While the news about strength and conditioning and sport-specific instructional activities being able to resume on a limited basis starting June 8 was welcomed, Sealy head football coach/athletic director Shane Mobley said the emphasis will be on the safety of the student-athletes.
“The most important thing is we keep the kids safe,” Mobley said in a May 28 phone interview. “I know they're going to want to come up here and get after it but it's going to be different for them, so I had to make sure that each one of the coaches knows the rules and the guidelines and what we're going to do.”
In the wake of the new coronavirus pandemic, the UIL shut down athletic activities April 17 and later instituted online instruction guidelines. When Texas Gov. Greg Abbott announced his reopening plans allowed professional sports to resume without fans May 31, the UIL released guidelines for returning to activity at the high school level, starting with strength and conditioning and sport-specific instruction.
Among the restrictions, the UIL established that strength and conditioning can be no more than two consecutive hours per day during the week and no more than once per day. Sports specific instruction should not exceed 90 minutes per day with any more than 60 minutes per day in a given sport during the week, the UIL said.

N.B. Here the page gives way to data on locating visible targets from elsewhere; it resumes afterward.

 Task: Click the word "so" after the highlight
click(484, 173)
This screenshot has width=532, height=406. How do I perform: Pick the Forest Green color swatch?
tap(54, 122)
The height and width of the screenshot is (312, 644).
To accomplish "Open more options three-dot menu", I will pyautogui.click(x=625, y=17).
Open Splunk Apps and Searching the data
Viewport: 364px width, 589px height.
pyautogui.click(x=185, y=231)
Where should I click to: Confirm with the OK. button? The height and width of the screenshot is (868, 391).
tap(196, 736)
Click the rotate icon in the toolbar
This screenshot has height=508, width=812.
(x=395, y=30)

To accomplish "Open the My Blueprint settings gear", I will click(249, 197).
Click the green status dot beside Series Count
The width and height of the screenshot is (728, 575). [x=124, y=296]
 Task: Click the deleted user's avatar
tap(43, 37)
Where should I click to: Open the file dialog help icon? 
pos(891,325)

Mobley and Sealy ISD Athletics released a May 28 statement, emphasizing a handful of the UIL’s restrictions which can be found in full on their website. Atop the list from Sealy ISD Athletics was that if an athlete has shown symptoms of COVID-19 in the previous two weeks, they should not attend. Moreover, student-athletes are to screen themselves as well as their family/household members.
“First of all, the kids have to do a self-evaluation, coaches have to do a self-evaluation,” Mobley said. “Kids have to go home and talk to the parents and ask ‘Do you have any of the symptoms; do you have a steady cough or shortness of breath,’ and if somebody in the family does, they can't come up here. It doesn't just have to be the kids, it's their family too and we have to do that as coaches.”

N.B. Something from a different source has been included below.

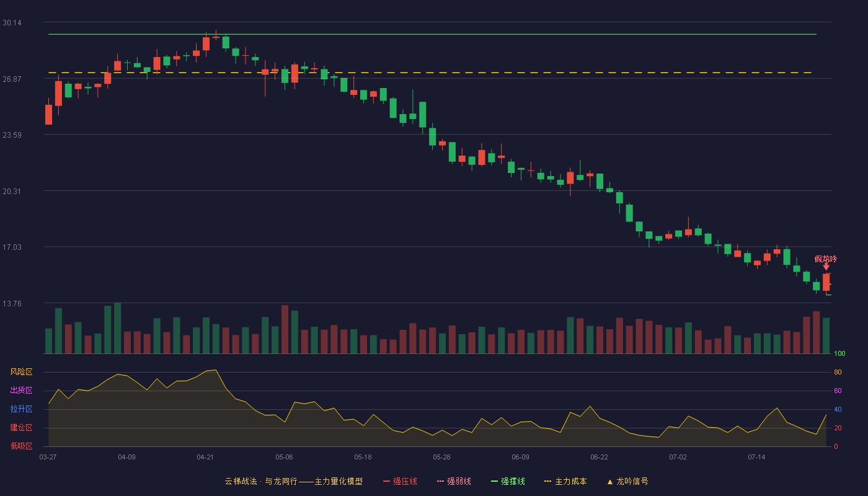
Task: Click the yellow dashed 主力成本 legend icon
Action: [547, 481]
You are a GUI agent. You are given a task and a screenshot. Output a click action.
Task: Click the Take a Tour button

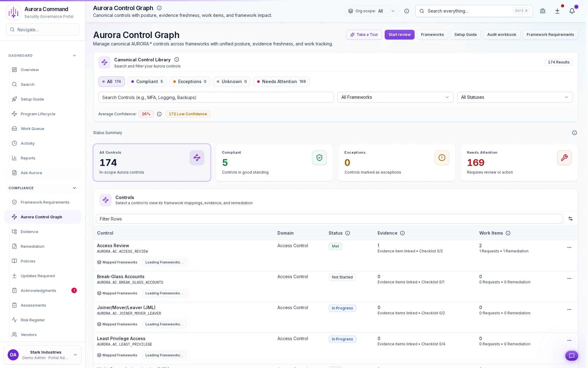point(364,35)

Mobley said the coaching staff will also be keeping an attendance sheet but not so much to keep track of who shows up but to have a trace of who a student-athlete was with if he or she ends up showing symptoms.
“If we have ten kids in one group and we have one kid that shows up and they start having symptoms, that whole group, including the coach that's going to be assigned to them, they won't come back for however many days,” Mobley said. “That's why we’ve got to make sure that we keep everybody going in one direction so each group doesn't cross each other.”

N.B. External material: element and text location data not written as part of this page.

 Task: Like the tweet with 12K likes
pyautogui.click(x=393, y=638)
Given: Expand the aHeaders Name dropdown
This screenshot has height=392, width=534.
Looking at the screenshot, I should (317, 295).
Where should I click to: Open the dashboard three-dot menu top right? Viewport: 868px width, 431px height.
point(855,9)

The Tigers’ head football coach said groups of athletes will be spread out at different campuses but will not be able to share drinking water or food nor will they have access to locker room and shower facilities. Mobley also said the groups of football players working on sport-specific instruction were created strategically.
“In the mornings when we do our workout, we'll put our receivers our corners and safeties in a group,” the coach said. “That might be two different groups right there, that way if we had to isolate one group, we're not worried about an offensive lineman lifting with a secondary guy and now that just throws everybody out of the loop so there's a lot of organization to all this stuff that we want to make sure that we stay on top of.”
Also created strategically, Mobley said, were the timings of the workouts to not only allow multi-sport athletes to get sport-specific instruction in more than one sport, but to also allow time to clean in between the high school and junior high workouts.
From June 8 to July 31, male high school athletes will have strength and conditioning from 7 a.m. to 9 a.m. at the middle school before the junior high athletes’ workout from 9:30 a.m. to 11:30 a.m. at the junior high. They will also have a second session from 7 p.m. to 8:30 p.m. for sport-specific instruction. Female high school athletes will have both strength and conditioning and sport-specific instruction available at the high school from 7 a.m. to 9 a.m., also from June 8 and July 31.
Mobley understands, however, the first couple of weeks will be more of a warmup period to get athletes back in their rhythm after nearly 12 weeks without in-person instruction.
“The first two weeks we're probably not even going to hit weights,” Mobley said. “We're going to come back and do more stretching, do more stuff outside to get our legs back underneath us. That type of mentality for the first two weeks, more push-ups, body squats, abs, just start from the basics.”